If you had to identify, in one word, the reason why the human race has not achieved, and never will achieve, its full potential, that word would be 'meetings.'
I like work; it fascinates me. I can sit and look at it for hours.
I always arrive late at the office, but I make up for it by leaving early.
Why do people say they wish every day was Friday? If it was always Friday, we'd be here every freakin' day.
Hard work spotlights the character of people: some turn up their sleeves, some turn up their noses, and some don't turn up at all.
Opportunity is missed by most people because it is dressed in overalls and looks like work.
Work is the greatest thing in the world, so we should always save some of it for tomorrow.
The brain is a wonderful organ; it starts working the moment you get up in the morning and does not stop until you get into the office.
Even if you're on the right track, you'll get run over if you just sit there.
One of the symptoms of an approaching nervous breakdown is the belief that one's work is terribly important.
The only place success comes before work is in the dictionary.

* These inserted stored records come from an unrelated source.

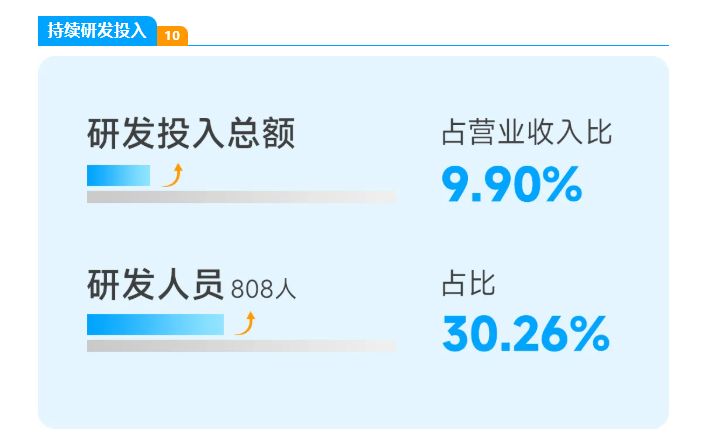Click the blue progress bar under 研发投入总额
The width and height of the screenshot is (712, 442).
tap(118, 176)
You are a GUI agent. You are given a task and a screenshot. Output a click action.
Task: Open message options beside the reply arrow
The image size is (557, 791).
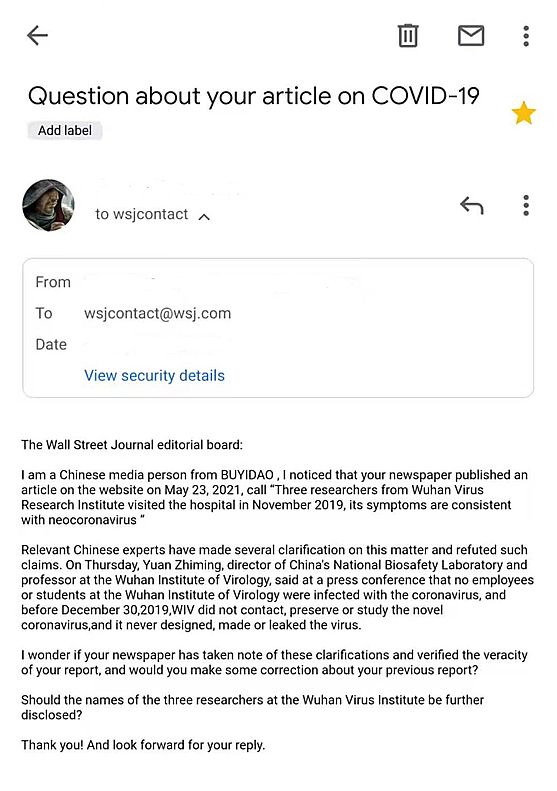click(x=526, y=205)
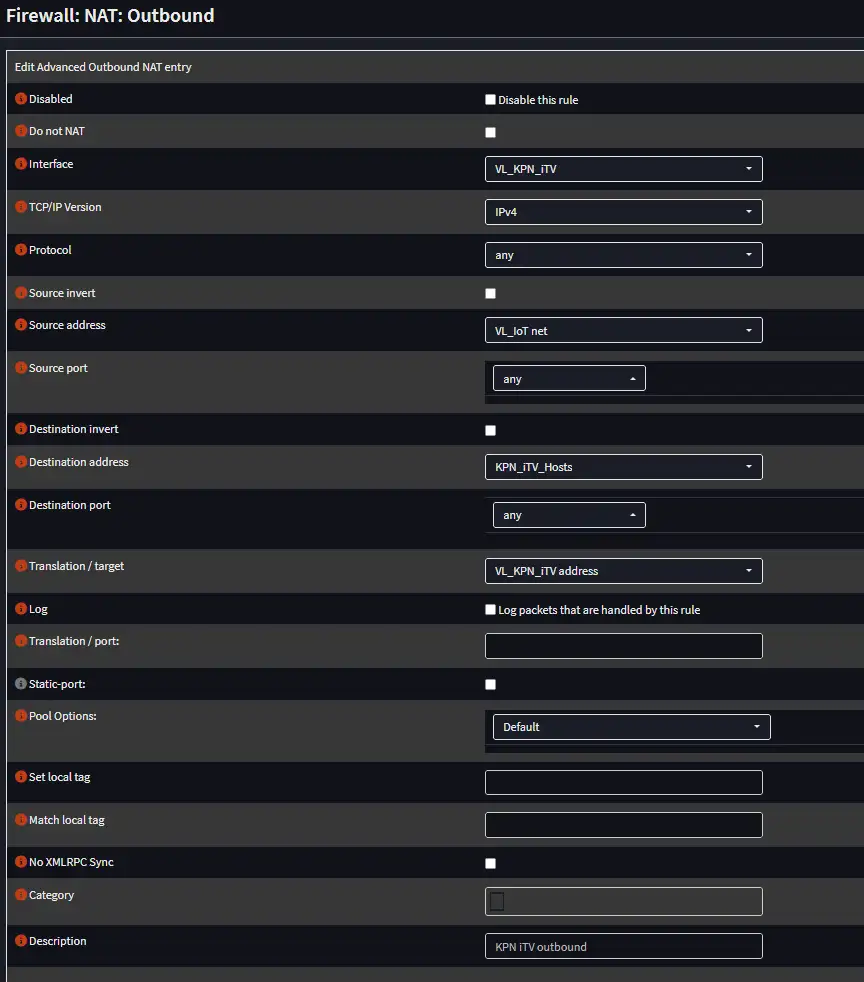This screenshot has height=982, width=864.
Task: Expand the Pool Options Default dropdown
Action: click(632, 727)
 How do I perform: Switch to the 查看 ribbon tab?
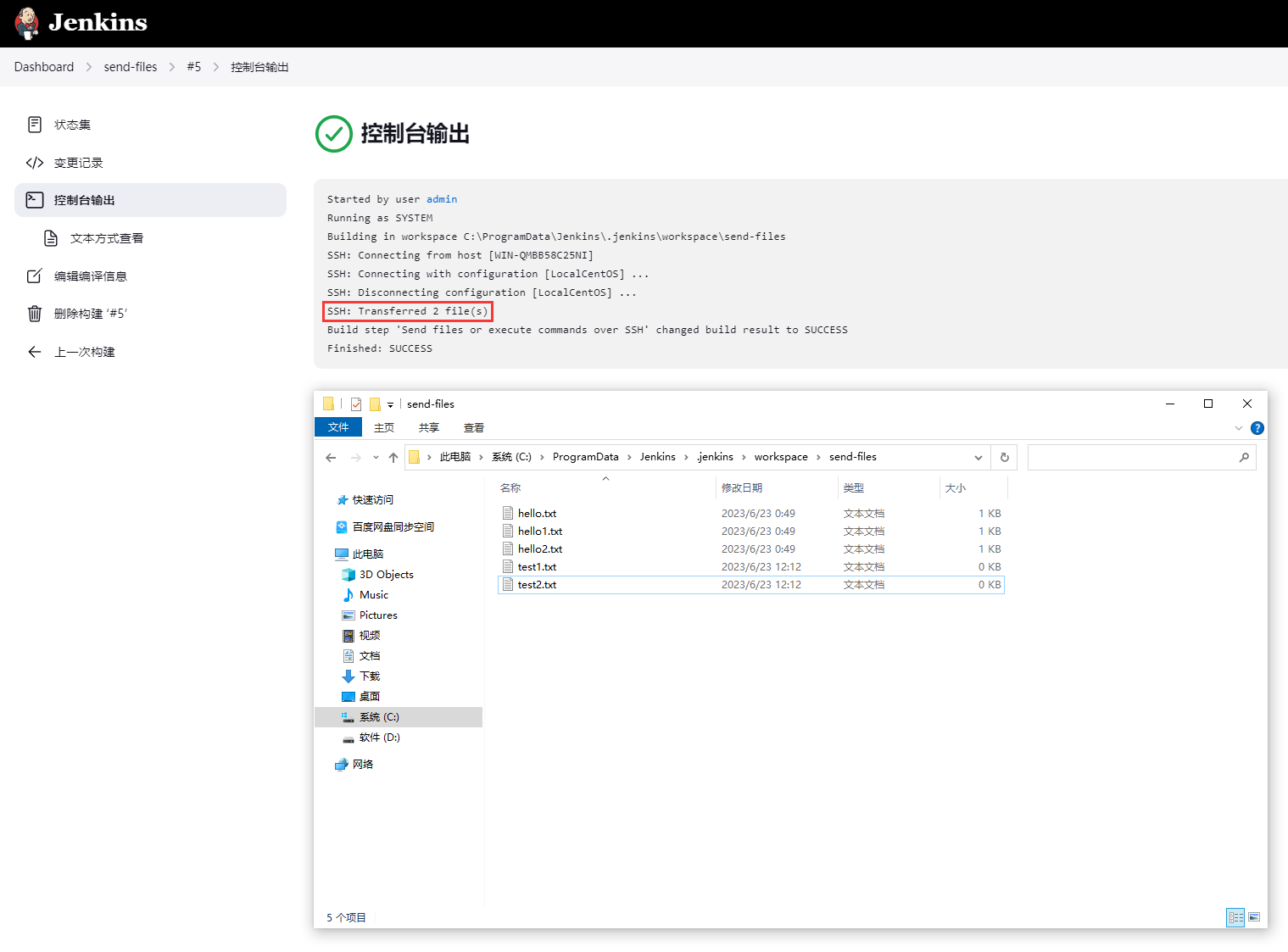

By working faithfully eight hours a day you may eventually get to be boss and work twelve hours a day.
Work is against human nature. The proof is that it makes us tired.
Entrepreneurs are willing to work 80 hours a week to avoid working 40 hours a week.
People who work sitting down get paid more than people who work standing up.
Anyone who can walk to the welfare office can walk to work.
Ambition is a poor excuse for not having sense enough to be lazy.
It's the job that's never started as takes longest to finish.
Son, if you really want something in this life, you have to work for it. Now quiet! They're about to announce the lottery numbers.
I used to sell furniture for a living. The trouble was, it was my own.
No man goes before his time - unless the boss leaves early.
A guy gave me a job at an information booth - no questions asked.
Most of what we call management consists of making it difficult for people to get their work done.
The elevator to success is out of order. You'll have to use the stairs... one step at a time.
I work for myself, which is fun. Except when I call in sick, I know I'm lying.